Where in the data below does the word "Richtlinie" appear? Copy every line that has it.

Collected data:

=== Section Start ===

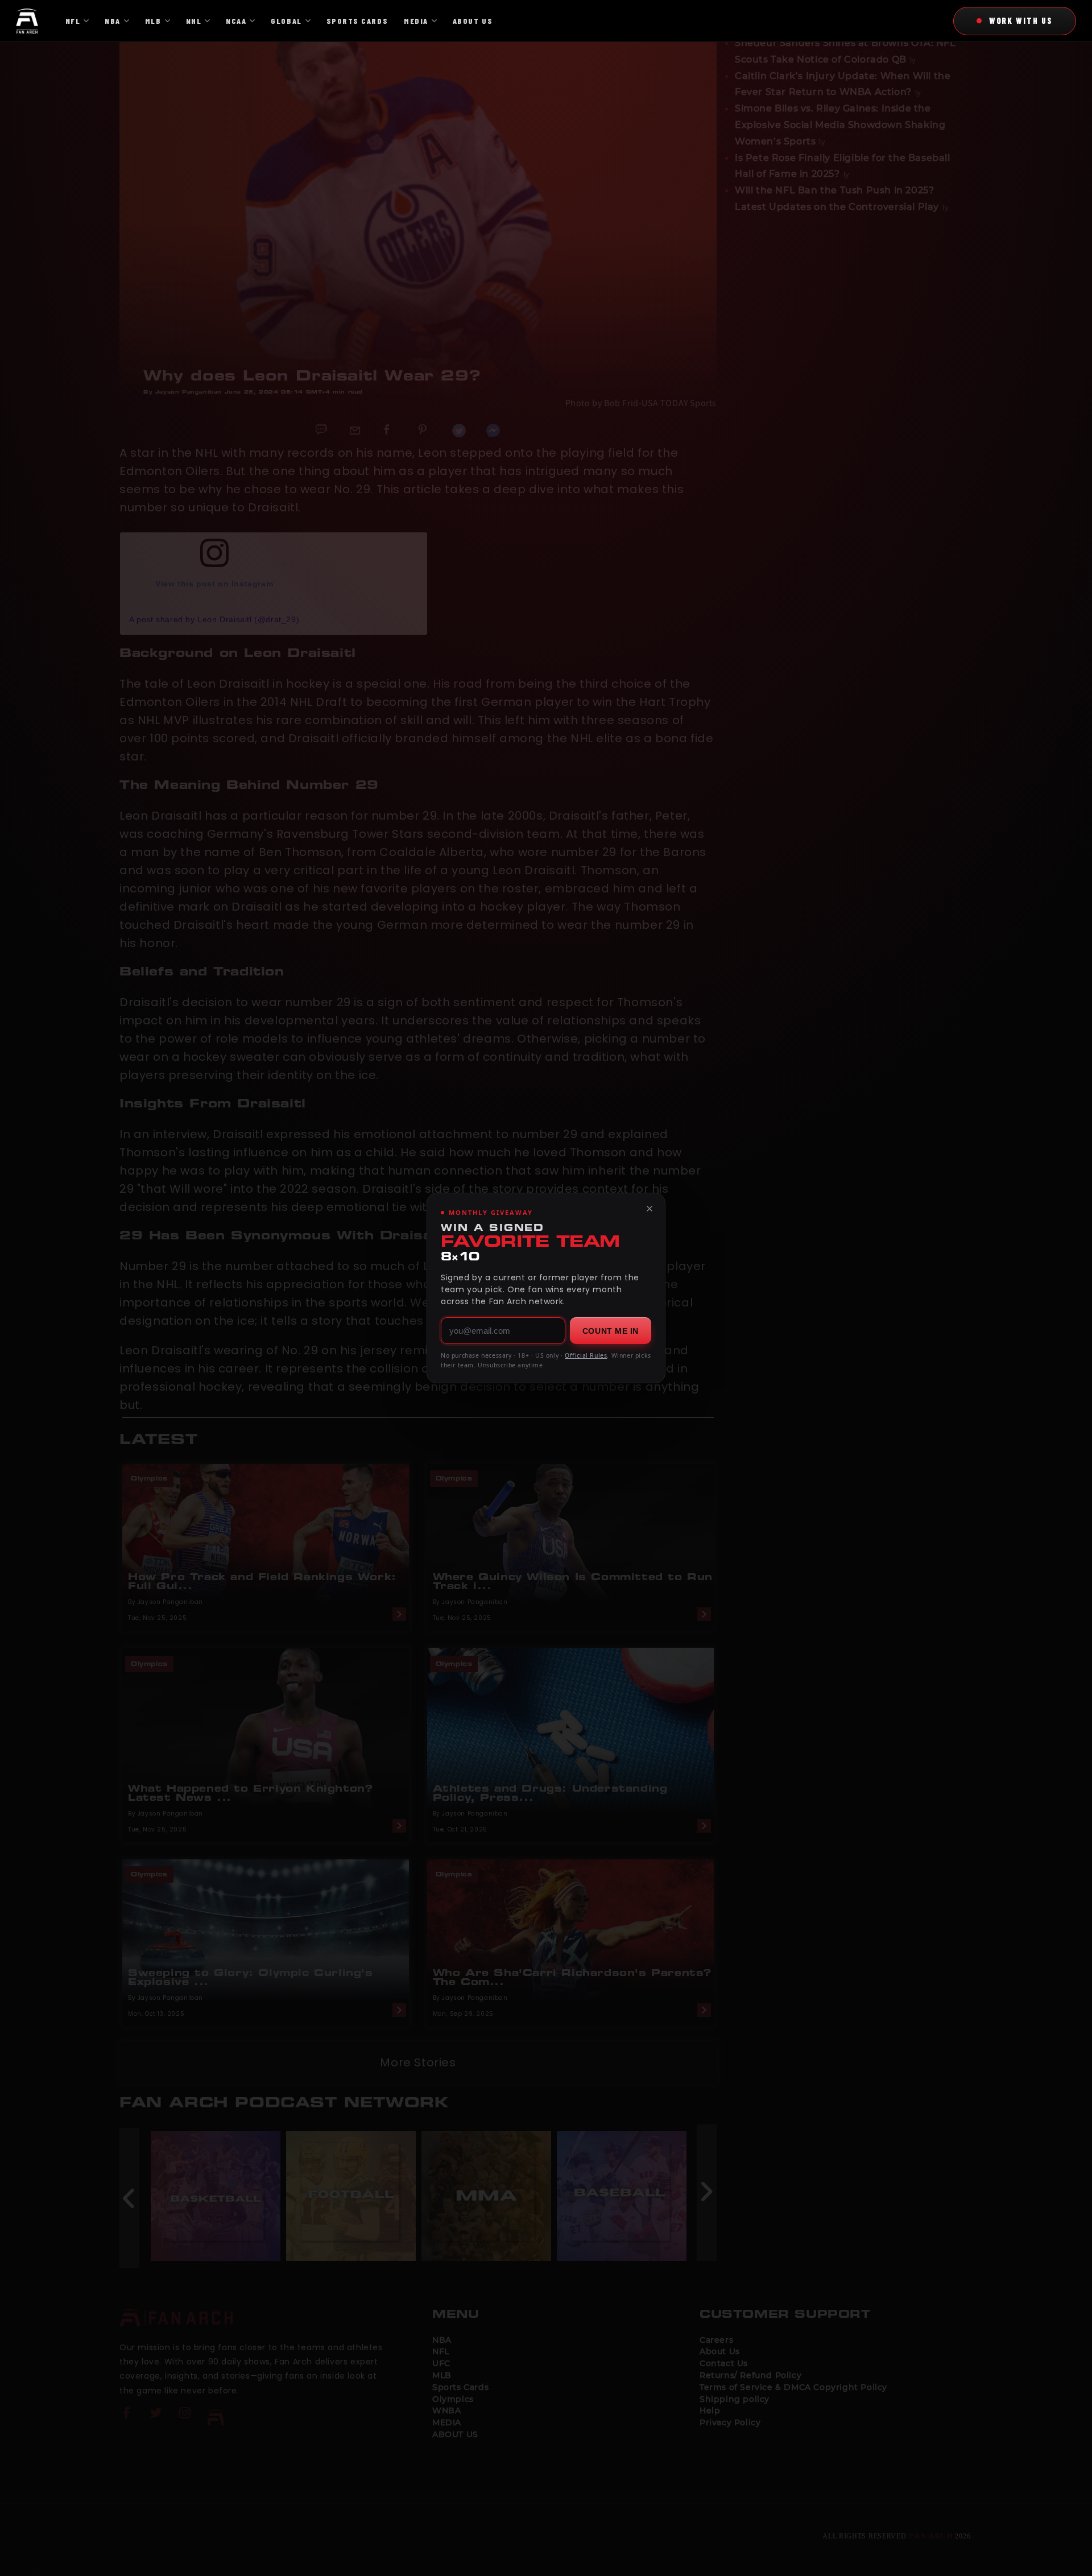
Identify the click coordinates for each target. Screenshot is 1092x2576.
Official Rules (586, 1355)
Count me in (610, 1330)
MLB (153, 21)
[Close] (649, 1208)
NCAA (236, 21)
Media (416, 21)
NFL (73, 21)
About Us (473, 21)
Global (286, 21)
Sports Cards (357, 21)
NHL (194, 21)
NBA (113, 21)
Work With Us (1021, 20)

=== Section End ===
=== Section Start ===

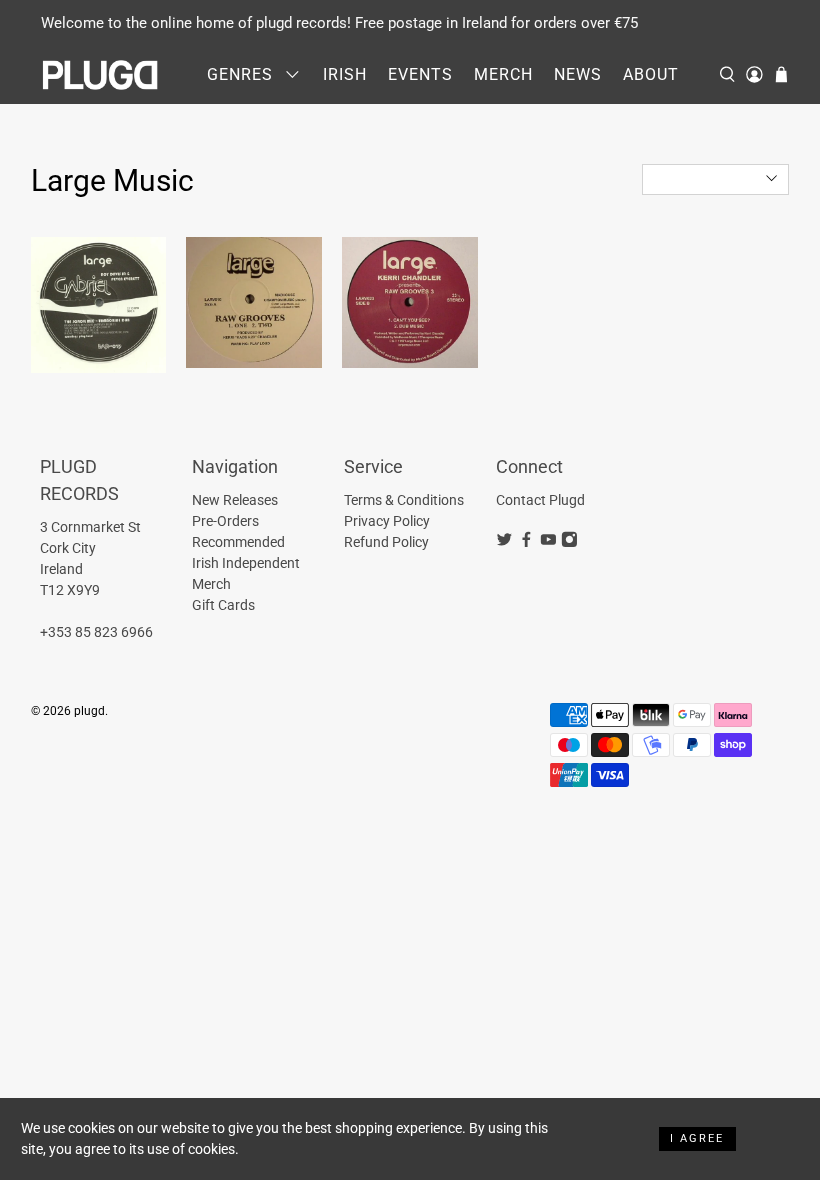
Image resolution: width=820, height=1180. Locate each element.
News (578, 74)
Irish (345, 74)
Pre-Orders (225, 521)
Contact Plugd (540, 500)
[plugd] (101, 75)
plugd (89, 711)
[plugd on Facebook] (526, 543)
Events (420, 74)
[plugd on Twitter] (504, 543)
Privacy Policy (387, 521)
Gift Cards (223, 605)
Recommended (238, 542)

=== Section End ===
=== Section Start ===

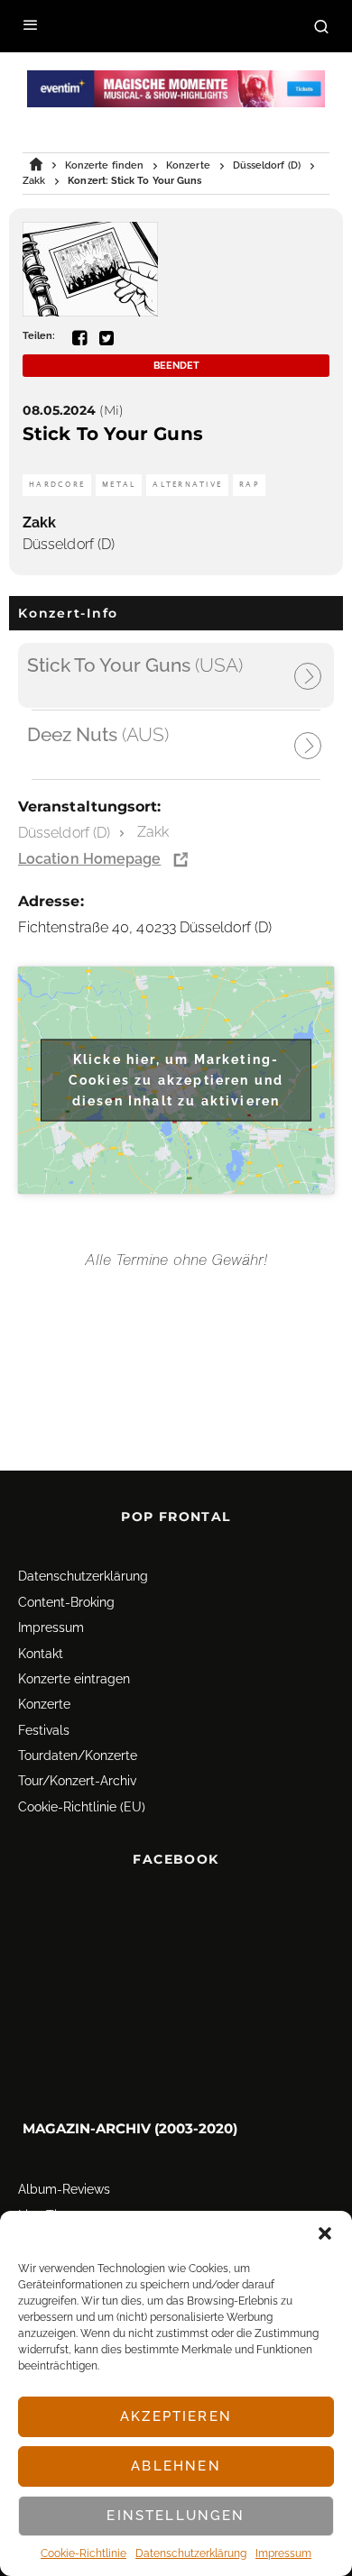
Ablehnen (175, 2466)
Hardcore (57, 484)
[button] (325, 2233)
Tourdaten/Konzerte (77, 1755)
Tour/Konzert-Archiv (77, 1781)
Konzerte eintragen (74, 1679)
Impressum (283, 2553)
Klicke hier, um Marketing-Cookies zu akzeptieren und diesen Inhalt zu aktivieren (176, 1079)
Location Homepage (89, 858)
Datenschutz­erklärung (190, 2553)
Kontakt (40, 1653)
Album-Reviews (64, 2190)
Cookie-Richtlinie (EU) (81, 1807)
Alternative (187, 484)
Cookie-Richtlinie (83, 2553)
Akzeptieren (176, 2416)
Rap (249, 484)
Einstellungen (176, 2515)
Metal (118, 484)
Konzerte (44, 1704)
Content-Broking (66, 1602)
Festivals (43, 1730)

=== Section End ===

> **Exercise response**
Cookie-Richtlinie (EU) (81, 1807)
Cookie-Richtlinie (83, 2553)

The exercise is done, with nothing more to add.